Print the data that follows without changing a single word.

--- START ---

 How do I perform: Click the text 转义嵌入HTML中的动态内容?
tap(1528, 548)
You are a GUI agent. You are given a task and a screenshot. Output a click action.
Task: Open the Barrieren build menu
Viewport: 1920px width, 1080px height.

--- END ---

# OUTPUT
 How do I perform: Click the text 转义嵌入HTML中的动态内容?
tap(1528, 548)
You are a GUI agent. You are given a task and a screenshot. Output a click action.
Task: Open the Barrieren build menu
Viewport: 1920px width, 1080px height.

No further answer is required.